### If $ABC$ is a triangle and $D$ is a point on side $AB$ with $AD = BD = CD$, find the value of $\angle ACB$.

$90^\circ$

Step by Step Explanation:
1. It is given that $D$ is a point on the side $AB$ of a $\triangle ABC$ such that $AD = BD = CD$.

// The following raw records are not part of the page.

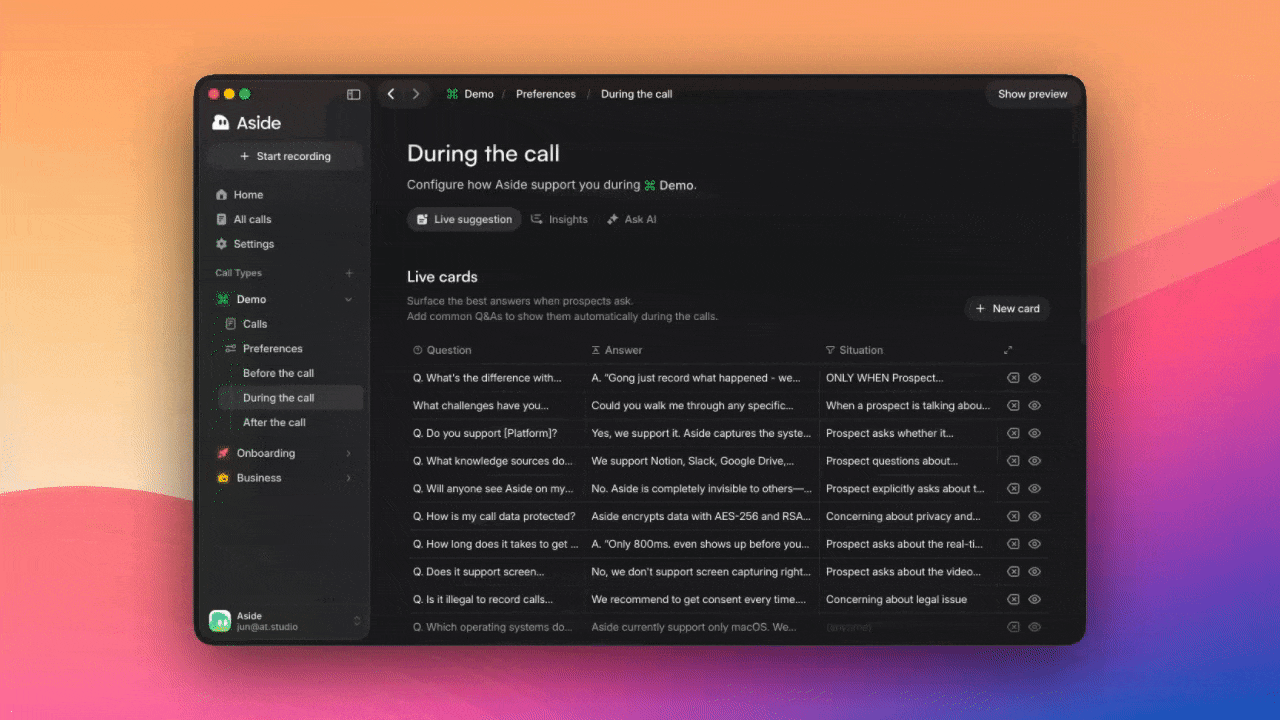This screenshot has width=1280, height=720.
Task: Expand the Onboarding call type
Action: pyautogui.click(x=349, y=453)
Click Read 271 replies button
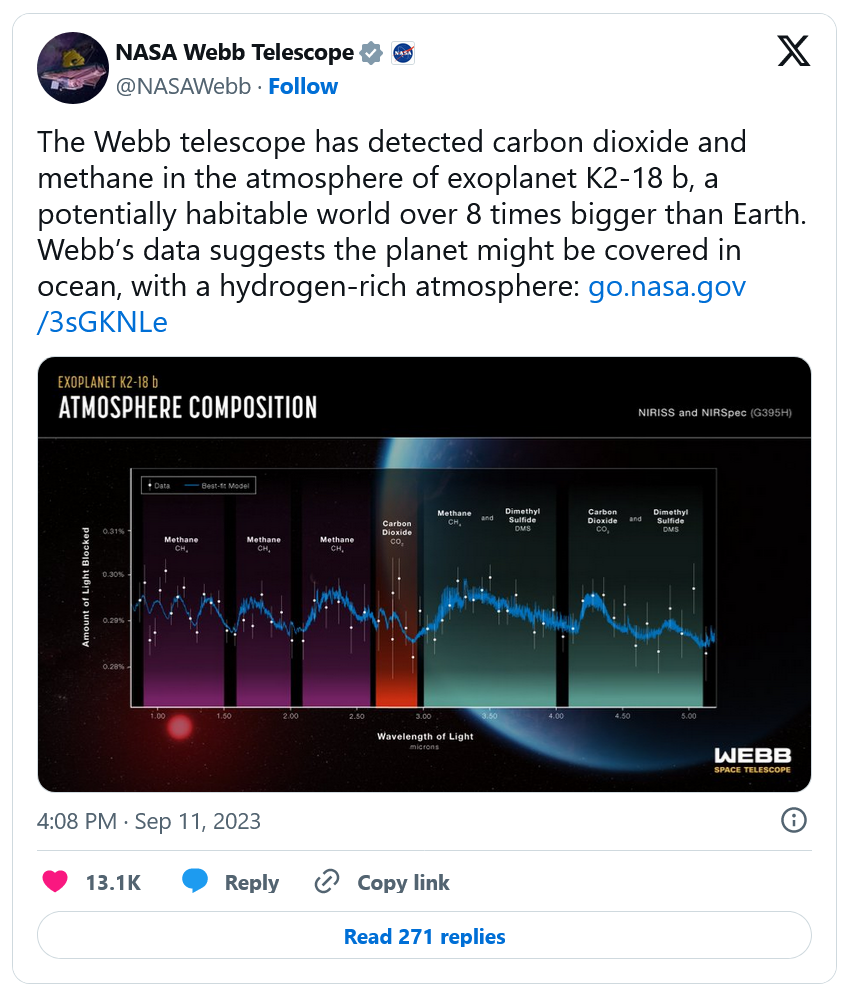This screenshot has width=847, height=996. 424,937
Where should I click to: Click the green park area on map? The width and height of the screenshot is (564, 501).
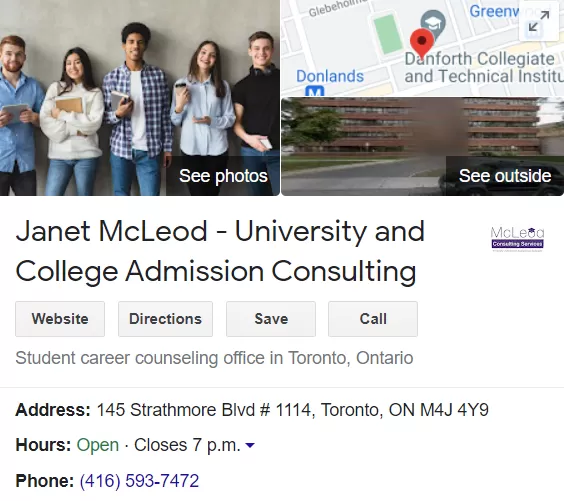(388, 34)
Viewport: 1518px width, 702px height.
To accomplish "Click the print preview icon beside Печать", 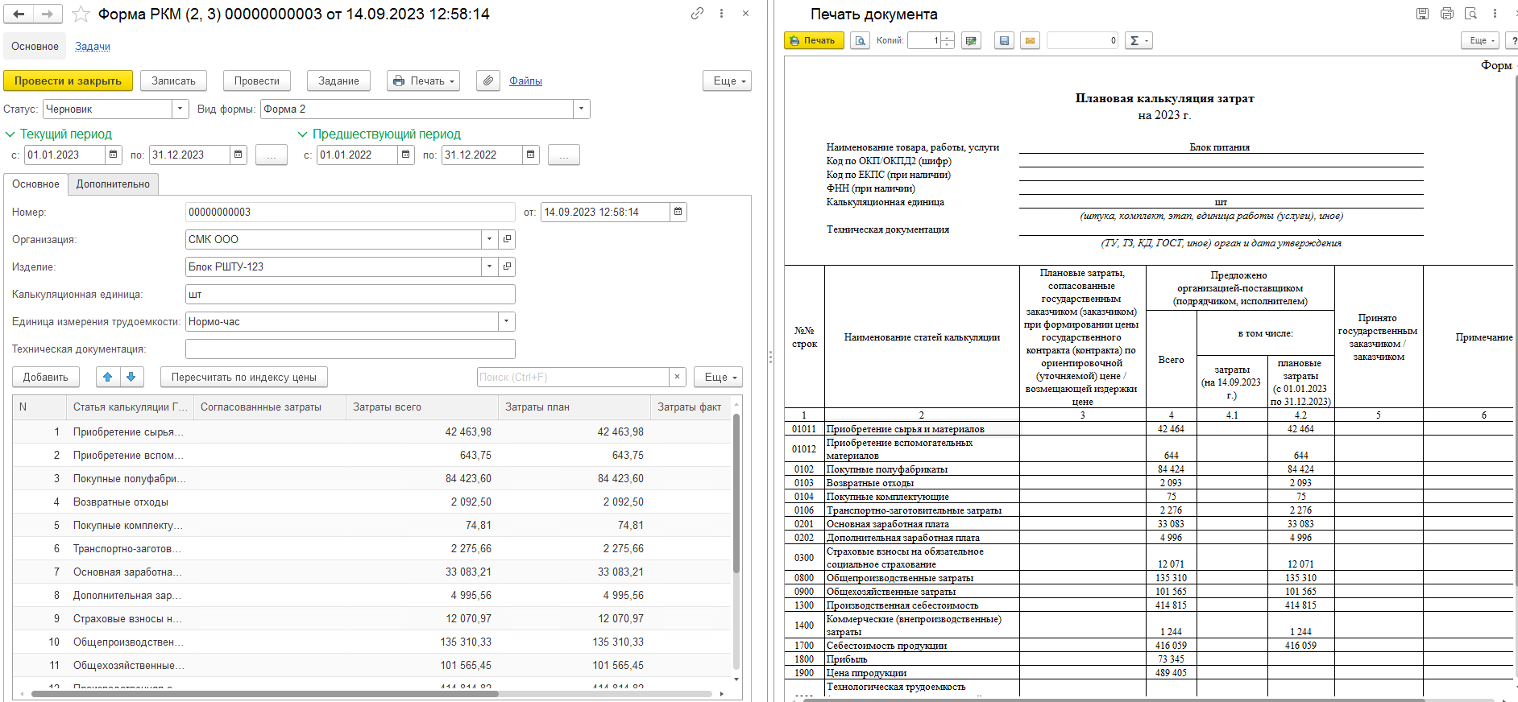I will coord(860,41).

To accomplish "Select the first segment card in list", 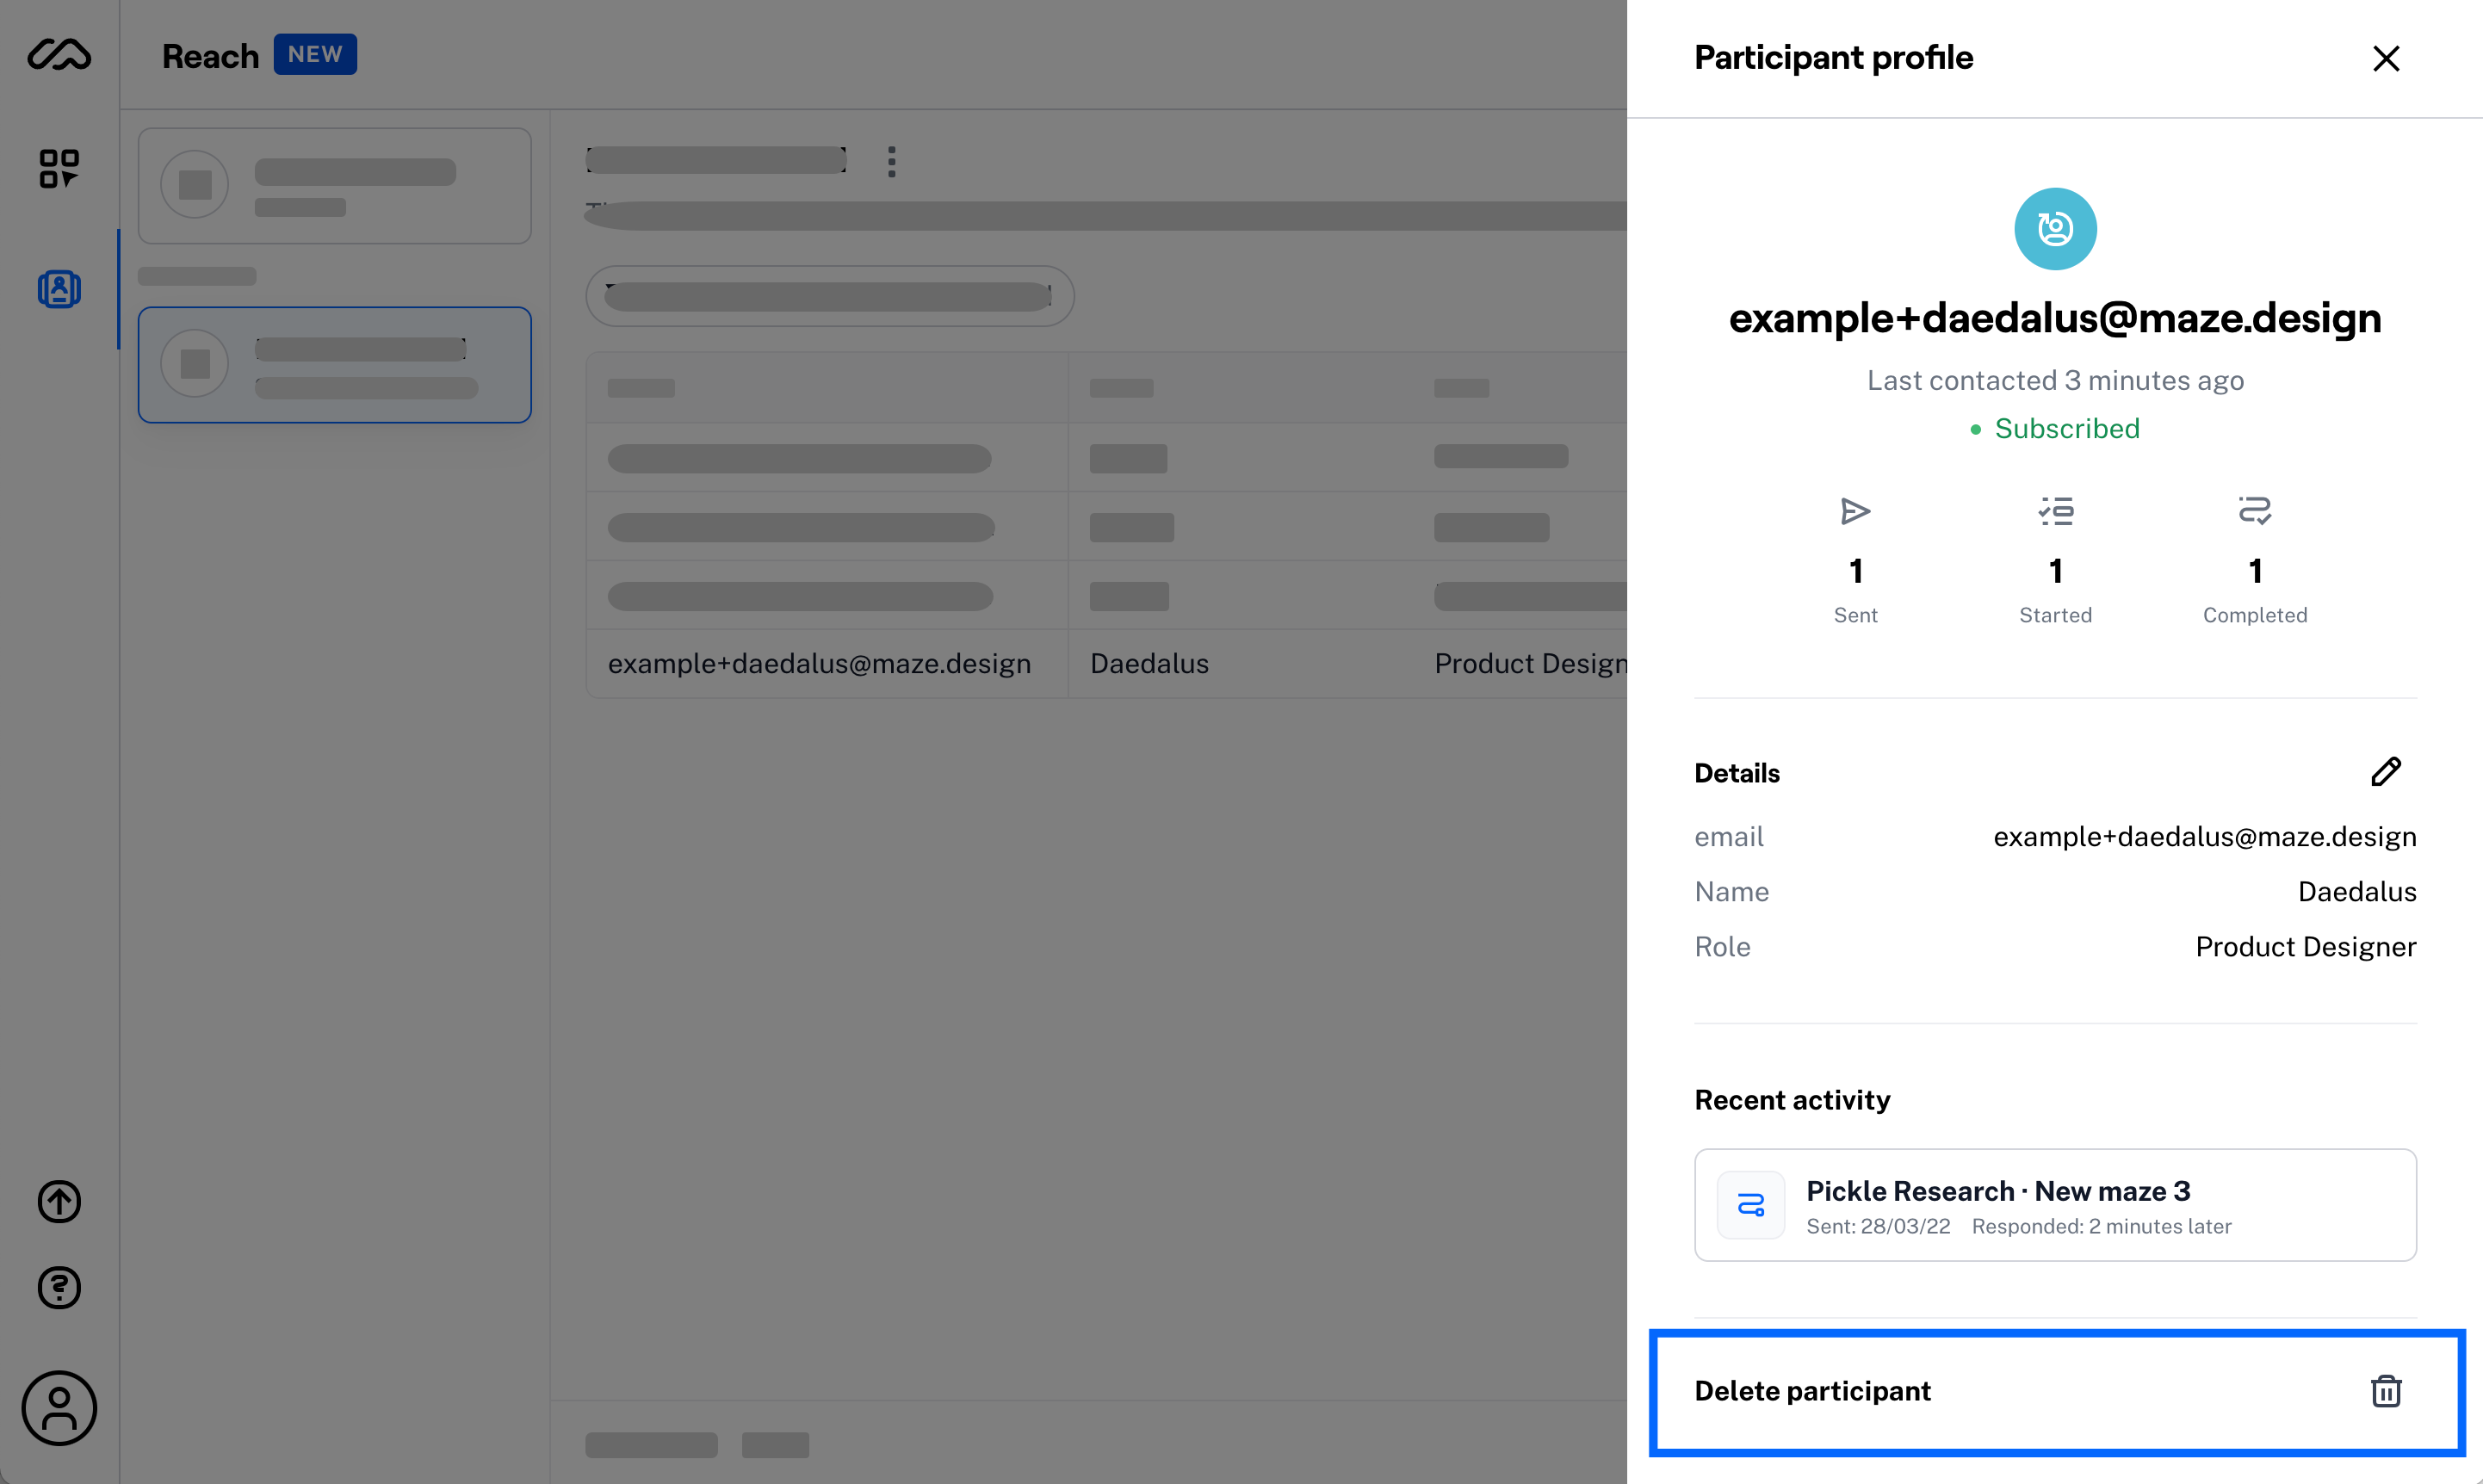I will 334,186.
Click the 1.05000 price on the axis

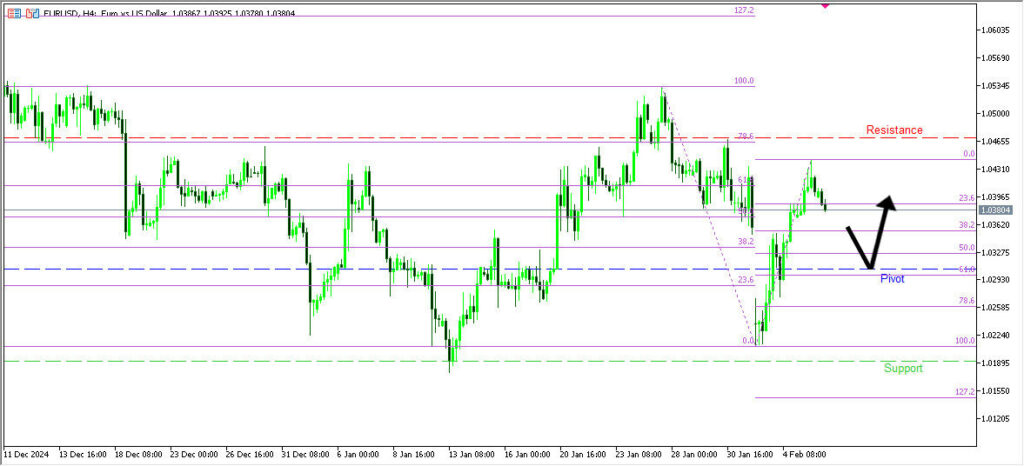[998, 113]
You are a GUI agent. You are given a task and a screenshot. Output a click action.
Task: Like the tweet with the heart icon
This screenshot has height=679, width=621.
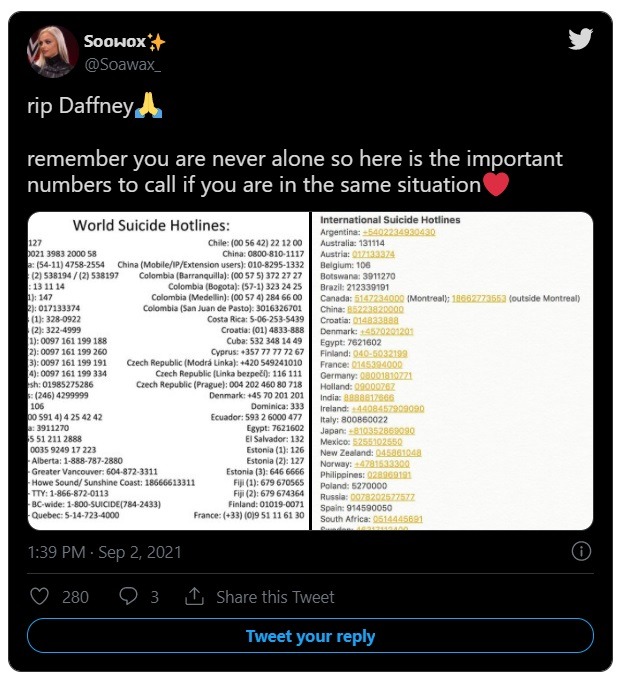(41, 596)
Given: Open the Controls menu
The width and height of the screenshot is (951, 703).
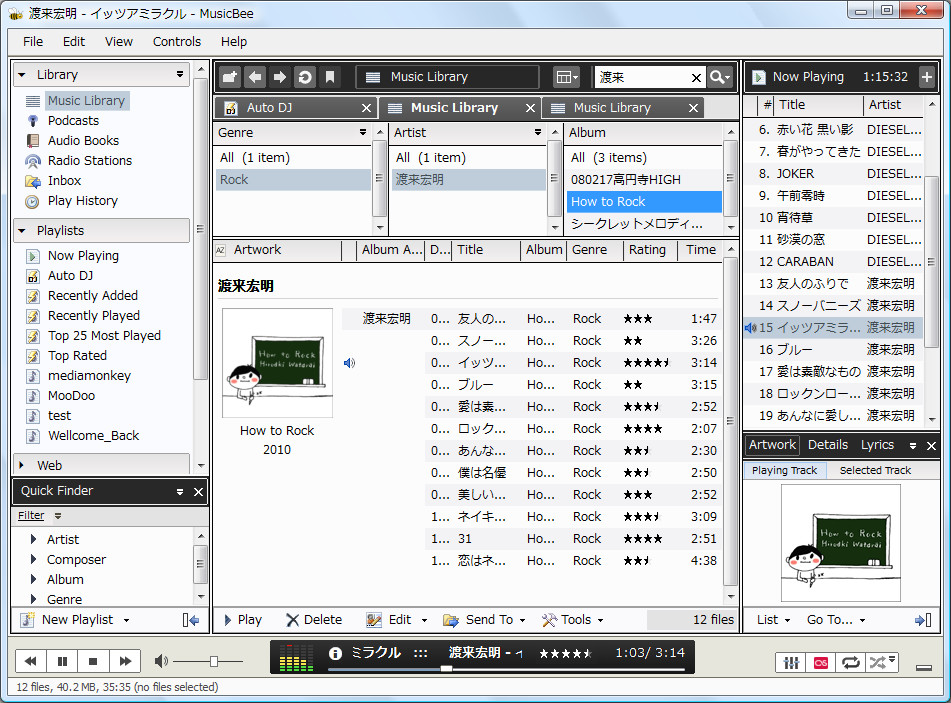Looking at the screenshot, I should [177, 42].
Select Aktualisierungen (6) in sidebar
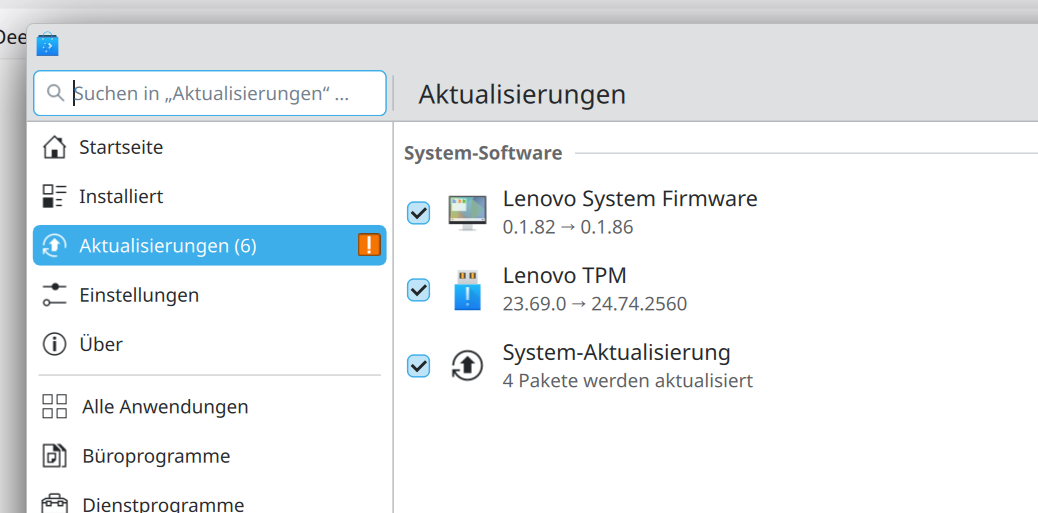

We are required to find the value of $\angle ACB.$
2. We are given,
\begin{align} &AD = CD \\ \implies & \angle DAC = \angle DCA \text{ (Angles opposite to equal sides of a triangle) } && \ldots(1) \space\space\space\space\space\space \end{align}
Also,
\begin{align} &BD = CD \\ \implies & \angle DBC = \angle DCB \text{ (Angles opposite to equal sides of a triangle) } && \ldots(2) \space\space\space\space\space\space \end{align}
3. In $\triangle ABC$,
\begin{align} & \angle BAC + \angle ACB + \angle CBA = 180^{ \circ } && \text{ [Angle sum property of a Triangle]} \\ \implies & \angle DAC + \angle ACB + \angle DBC = 180^{ \circ } \\ \implies & \angle DCA + \angle ACB + \angle DCB = 180^{ \circ } && \text{ [By eq (1) and (2)]}\\ \implies & \angle ACB + \angle ACB = 180^{ \circ } \\ \implies & 2\angle ACB = 180^{ \circ } \\ \implies & \angle ACB = 90^{ \circ } \\ \end{align}
4. Hence, the value of $\angle ACB$ is $90^{ \circ }$.